Wednesday, May 30, 2012

Plummeting Housing Prices

The house across the road from us went to auction today.  It's a 3-bedroom, 2-bath, about 1700 square feet, on 6.67 acres.  It is a cosmetic fixer-upper--no gross mechanical problems.  It shares a well, and is on septic, and has a large workshop that is quite high inside (enough for an RV) along with a 2 1/2 car garage.  The views aren't quite as nice as mine, but still pretty nice.

The minimum bid was $50,000, so I showed up for the auction, on the off chance that no one showed.  But there were several bidders.  The neighbors and I were standing around, guessing what it would fetch.  When times were good, it sold for about $180,000.  I thought perhaps $150,000.  Someone else thought $125,000.  The winning bid?  $93,000.

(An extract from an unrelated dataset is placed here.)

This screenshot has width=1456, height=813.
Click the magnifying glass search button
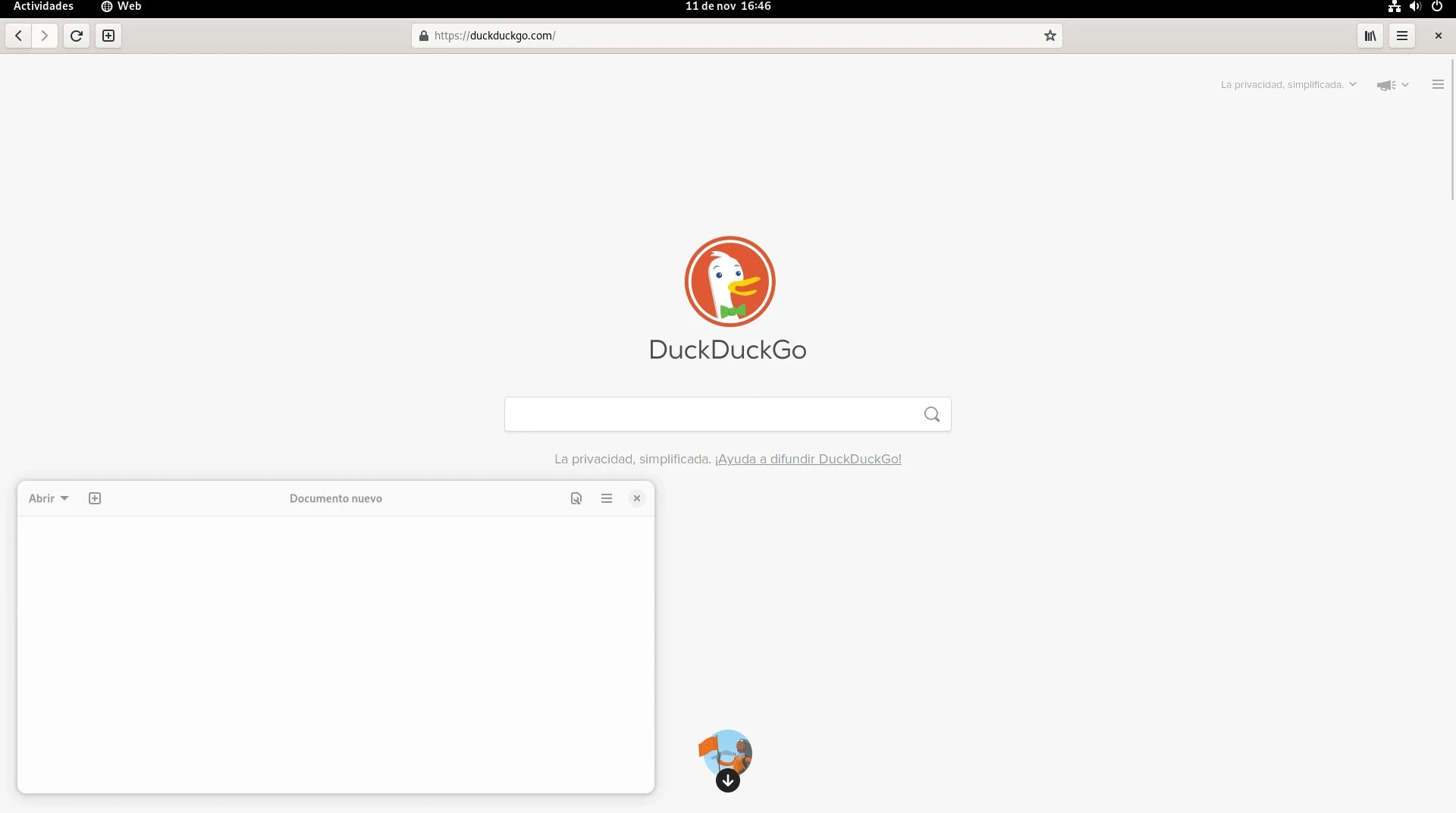click(x=931, y=414)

Today we had a record low yield on 10 year Treasury bonds, because our government obligations are so much safer than Europe's (wow!)

1 comment:

  1. Well, as long as we're the least worse place to put your money and there's enough money in the world to send to us (what could easily be the limiting factor) the Fed can keep up their zero interest rate policy.

    Heck, I read on Zerohedge that the Germans recently offered some zero-coupon bonds. That's right, no interest on them, just a promise that the government will keep your money safe for the duration of the bond. Which in much of the Eurozone is more than a little attractive.